Building a virtual wall with body parts is “a signal that a person is mentally, emotionally and physically blocked off from what’s in front of him.”
Your experience with dealing with co-workers reluctant to accept your wisdom may be somewhat different, but I do think you can read a similar reluctance when the designated listener crawls under their desk, curls up into a ball and starts whimpering. To penetrate that wall, you have to crawl right in with them, and just keep talking until they agree. Or pass out.
“Real smiles crinkle the eyes” is trick No. 2. You may think someone is smiling in agreement, but if there aren’t crinkles at the corners of their eyes, “that smile is hiding something.”
Unfortunately, reading crinkles is not easy to do.
I recommend bringing a pair of powerful binoculars to every meeting, even if it’s a business lunch. By using binoculars, you can sit across the table and still get a close-up crinkle check. You can also read the reaction when you offer to pay for the meal. Those crinkles will definitely mean a real smile, or total amazement that you actually offered to pick up a check.
Understanding that “copying your body language is a good thing” is trick No. 3. As Bradberry points out, “mirroring body language is something we do unconsciously when we feel a bond with the other person.”
How strong is that bond? You can calibrate it by choreographing a series of distinct movements to see if the other person mirrors you.

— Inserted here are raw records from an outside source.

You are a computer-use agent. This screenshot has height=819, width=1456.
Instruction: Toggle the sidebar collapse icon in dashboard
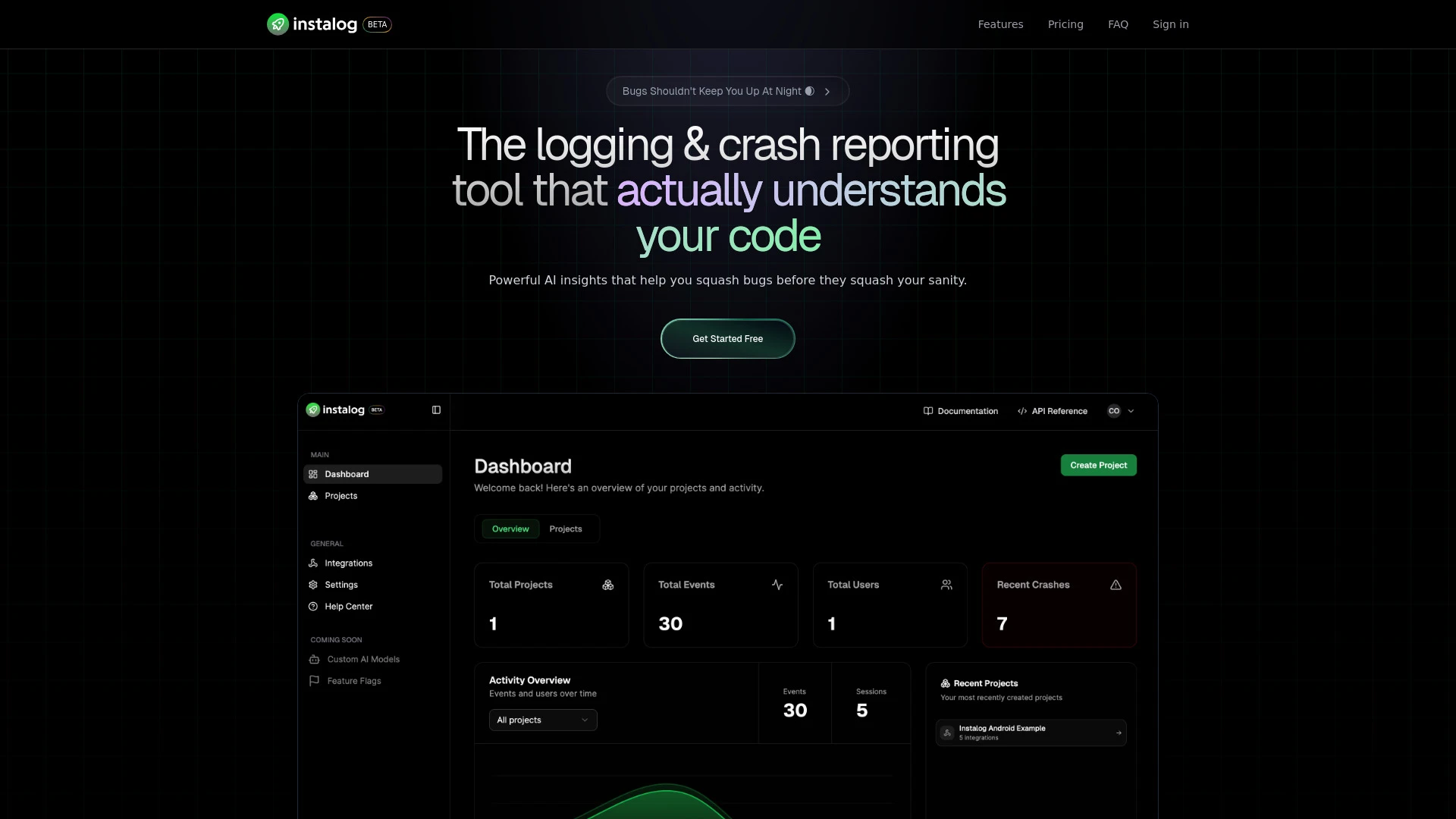tap(436, 410)
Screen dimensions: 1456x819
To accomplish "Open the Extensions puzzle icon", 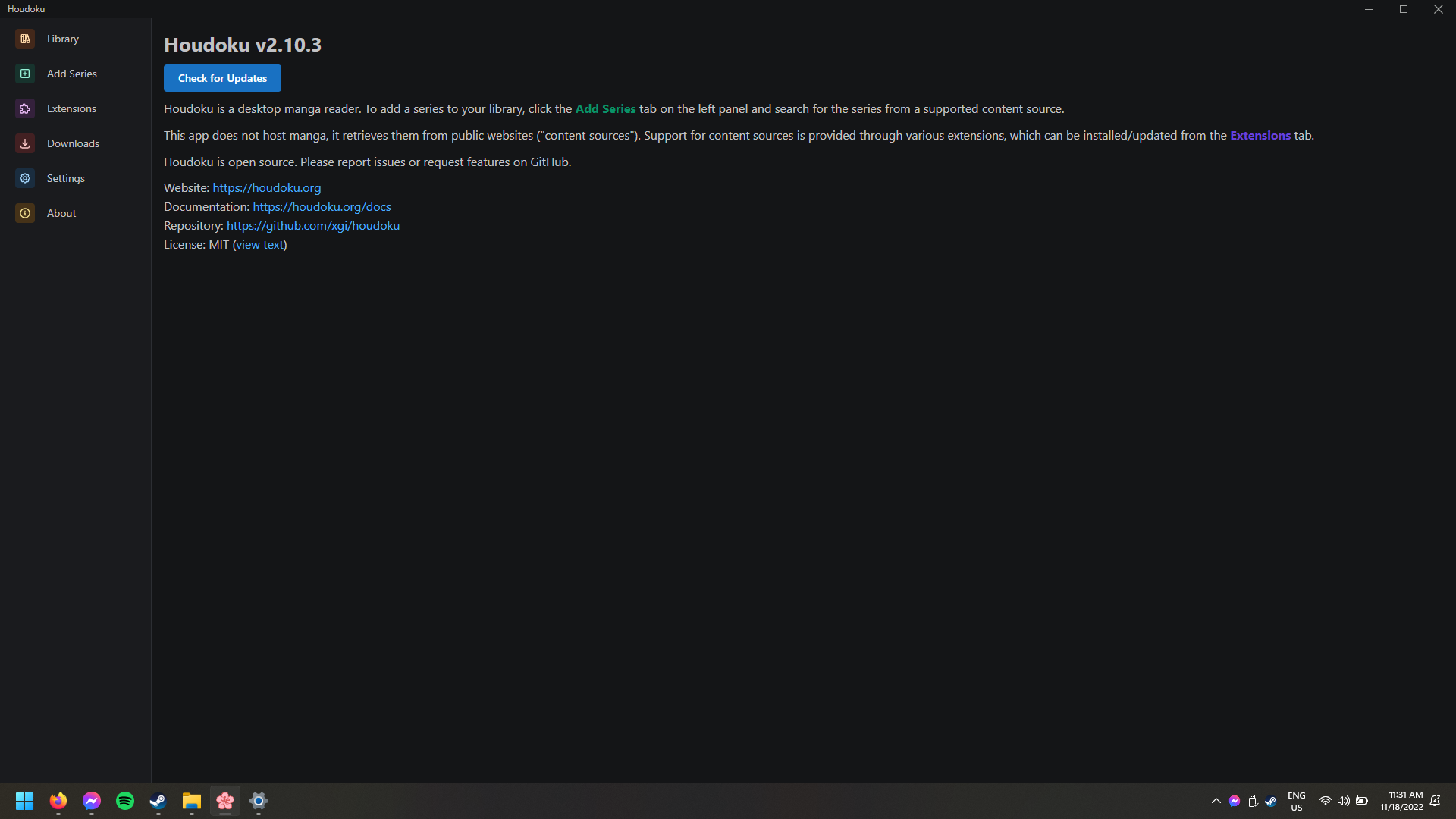I will click(x=25, y=108).
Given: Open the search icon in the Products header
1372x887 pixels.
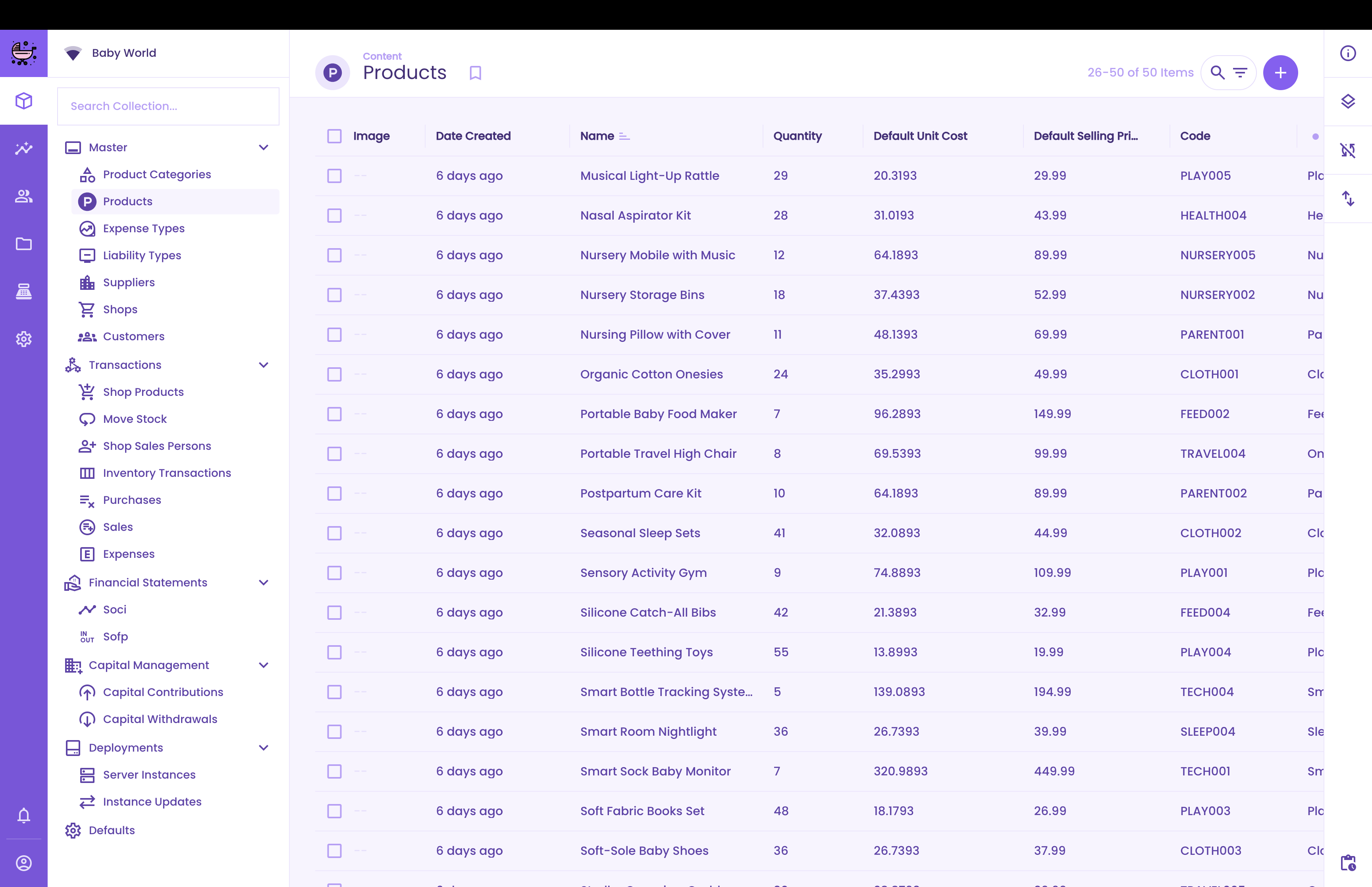Looking at the screenshot, I should [x=1217, y=72].
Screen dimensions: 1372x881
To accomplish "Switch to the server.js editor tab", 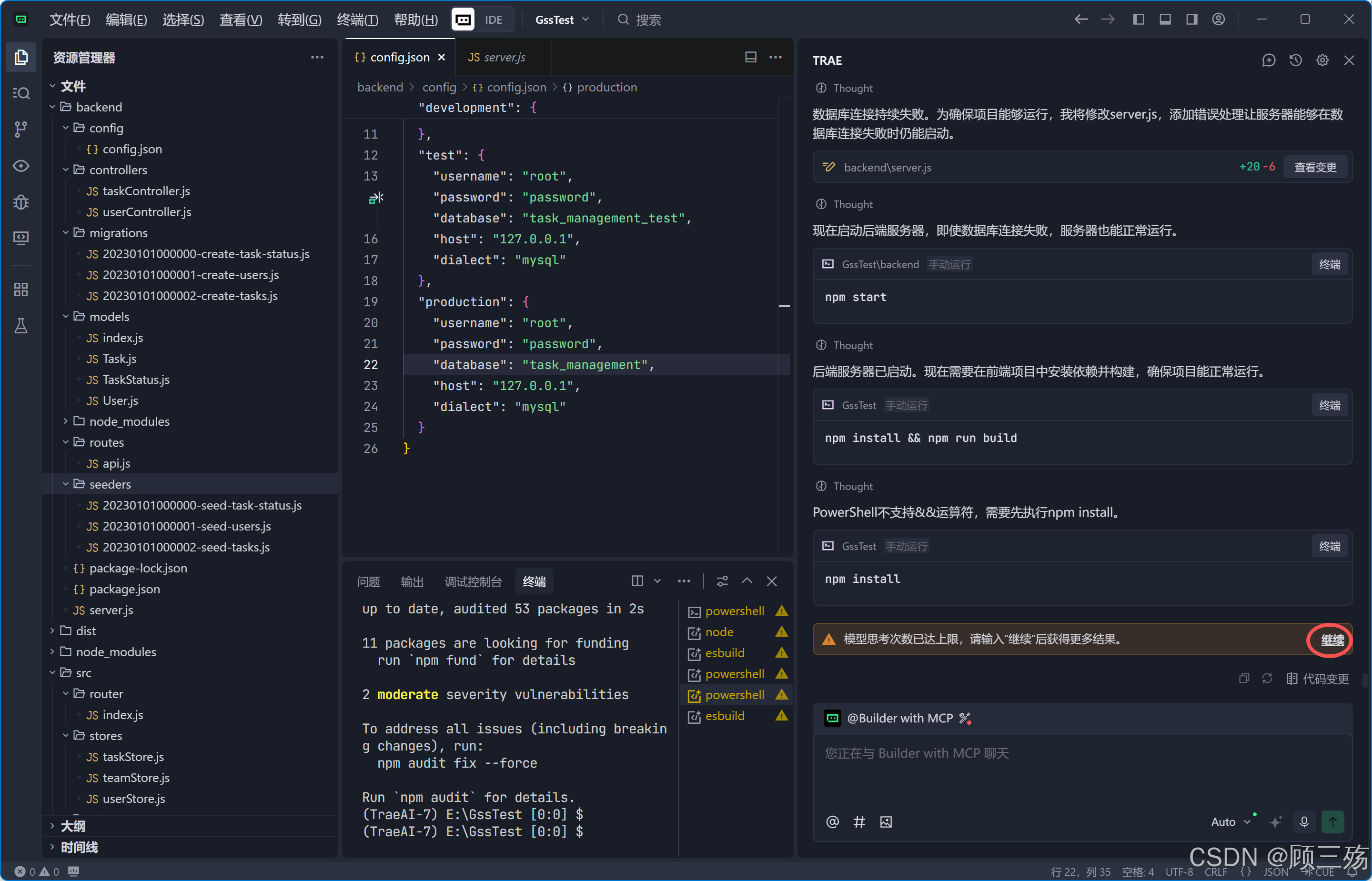I will point(497,57).
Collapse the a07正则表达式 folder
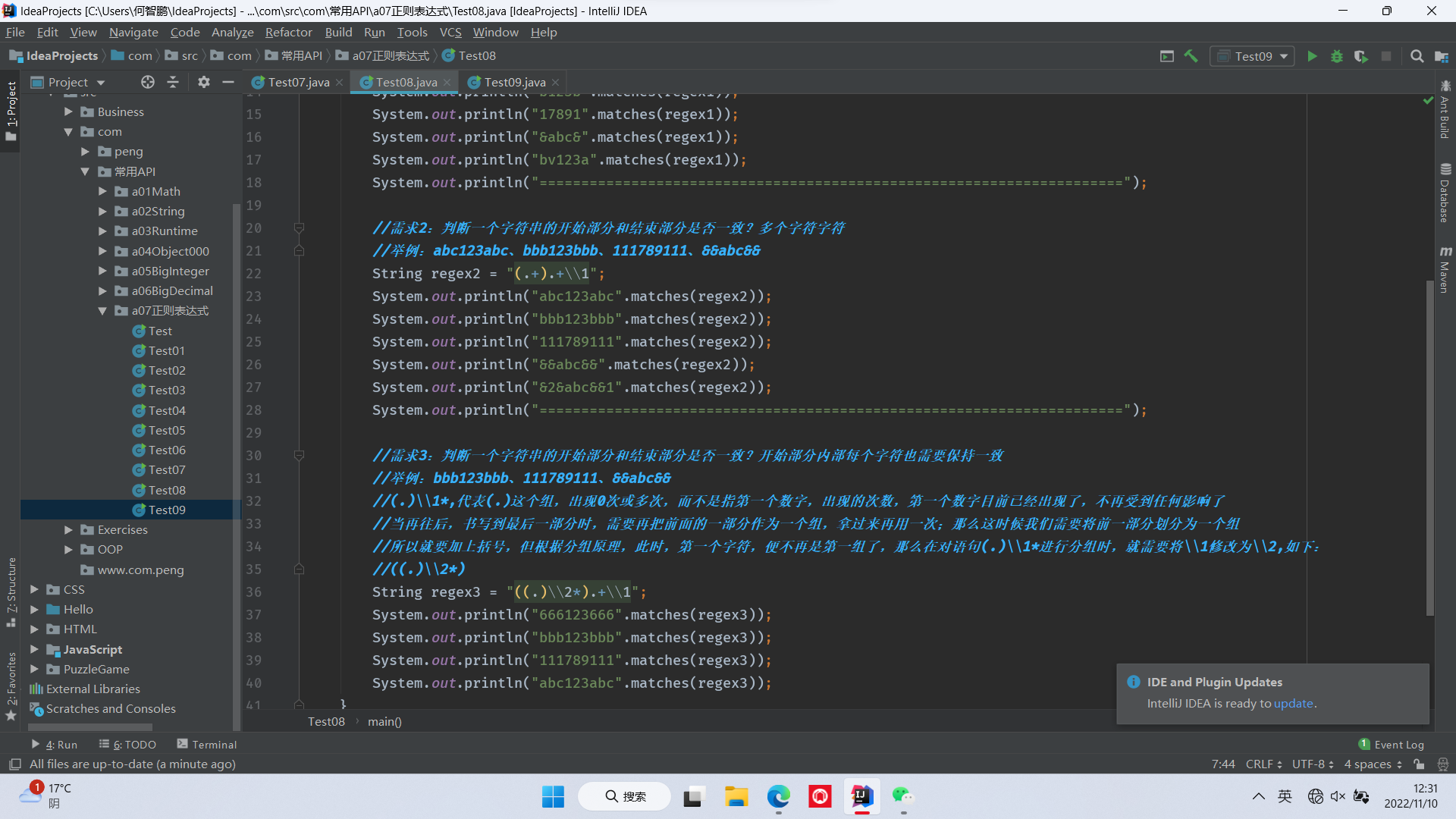1456x819 pixels. pos(102,311)
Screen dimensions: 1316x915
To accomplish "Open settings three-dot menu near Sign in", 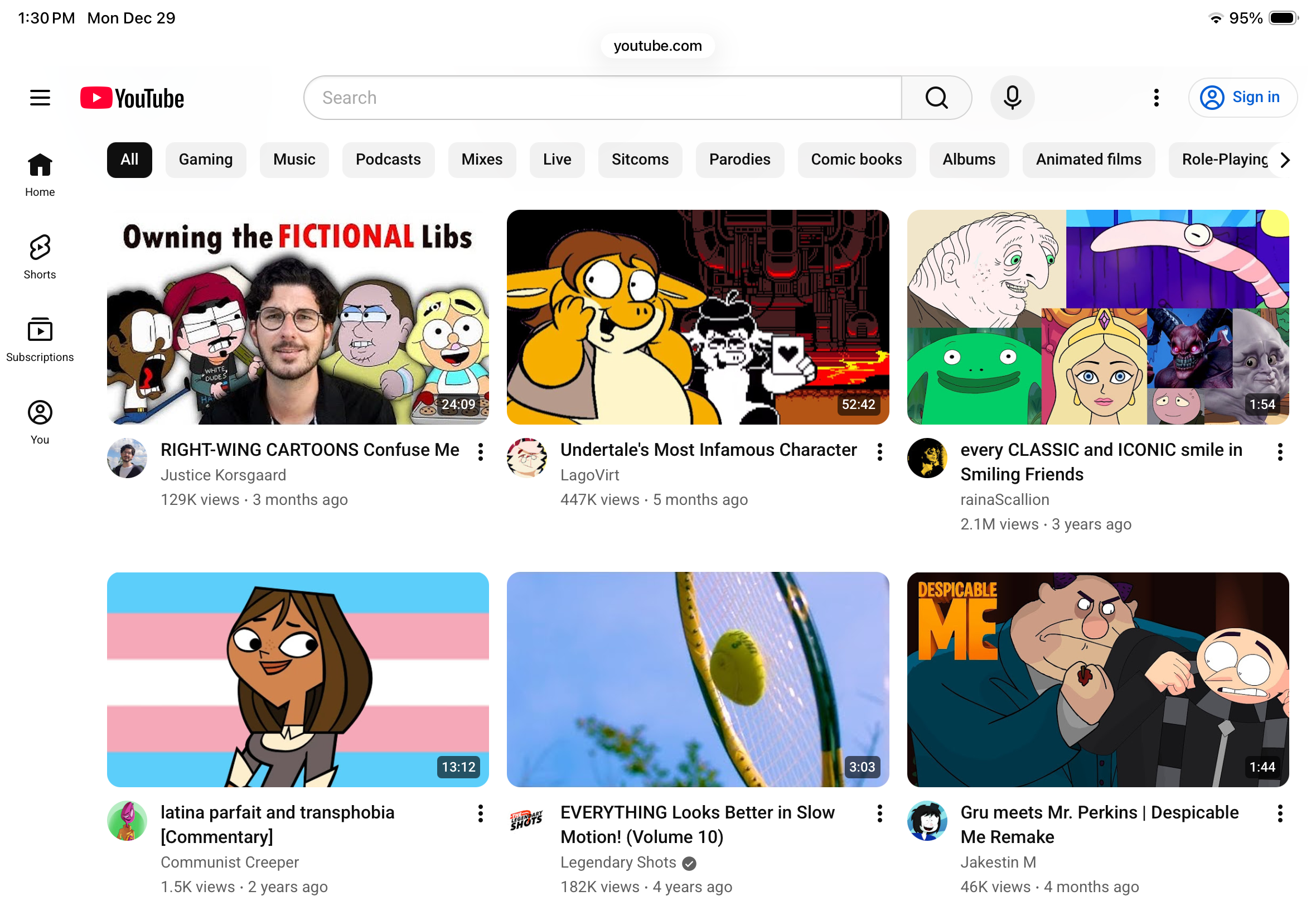I will 1155,98.
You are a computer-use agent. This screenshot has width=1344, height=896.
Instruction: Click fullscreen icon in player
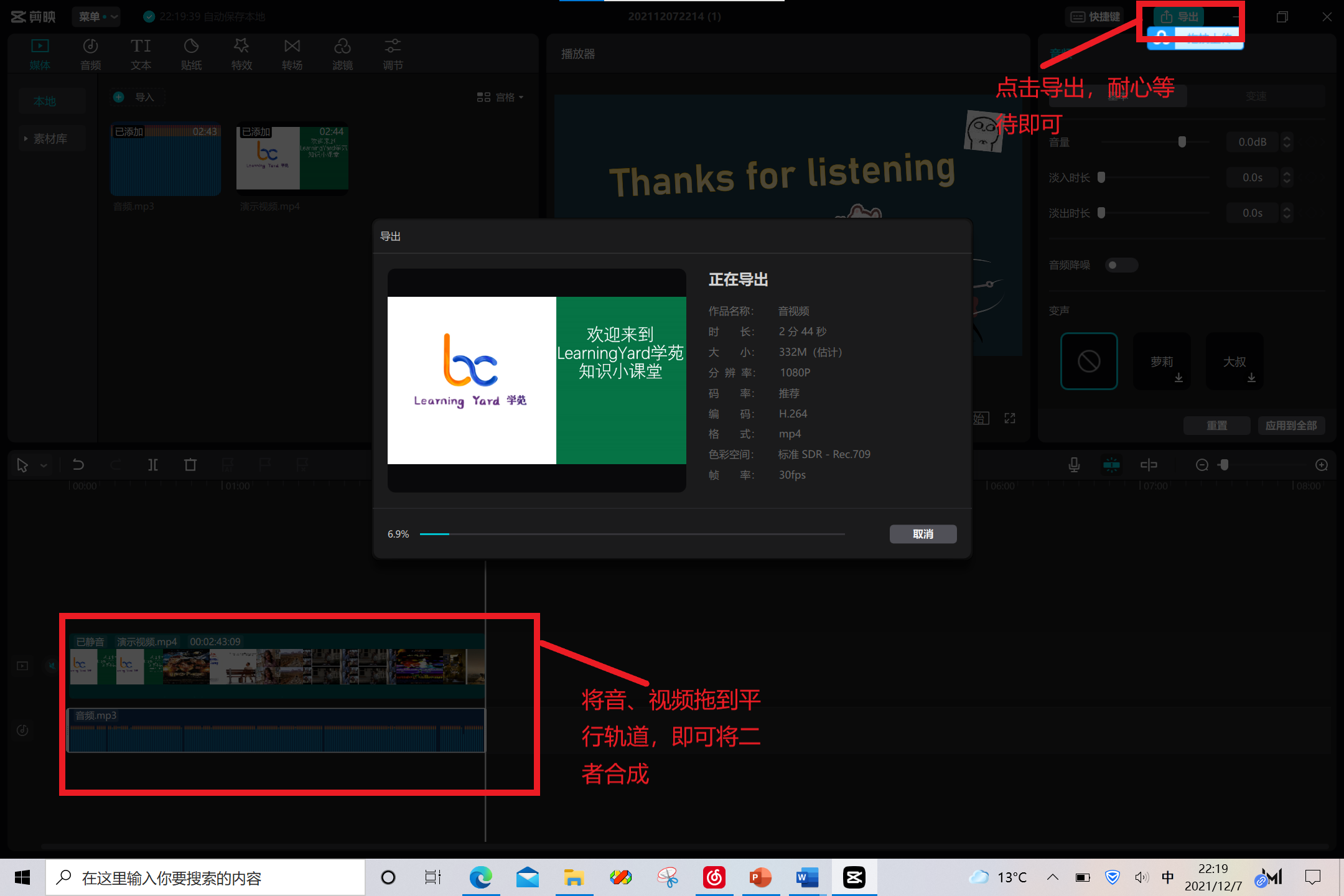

Say you are negotiating a raise with an HR professional. The HR person says she’ll approve your raise request, but you suspect that she is not telling the truth. What to do? Stand up slowly. Put your right foot in. Put your right foot out. Put your left foot in. Put your left foot out. Then — and this is the critical point — shake it all about.
If the two of you start doing the hokey pokey, you know you’ve bonded and you can up your raise request 200 percent.
“Posture tells the story” is trick No. 4 since “maintaining good posture commands respect and promotes engagement.” Standing up straight with your shoulders back is a power posture position. Slouching projects less power.
You can easily read the message of power displayed when your manager rises to his full 5-foot-2-inch height. To make sure you are being read correctly, go beyond a slouch. What you want is a crouch, bowing like a bubblehead and leaving, once you have taken your lashes, crawling backwards.
Your boss probably never learned to read bodies or books, but even a body-language illiterate will hear what your blabbermouth body is saying loud and clear — I am a powerless supplicant before your awesome majesty.
And let me tell you — your boss is going to like what he reads!
Bob Goldman was an advertising executive at a Fortune 500 company, but he finally wised up and opened Bob Goldman Financial Planning in Sausalito, California. He now works out of Bellingham, Washington. He offers a virtual shoulder to cry on at bob@bgplanning.com. To find out more about Bob Goldman, and read features by other Creators Syndicate writers and cartoonists, visit the Creators Syndicate webpage at www.creators.com.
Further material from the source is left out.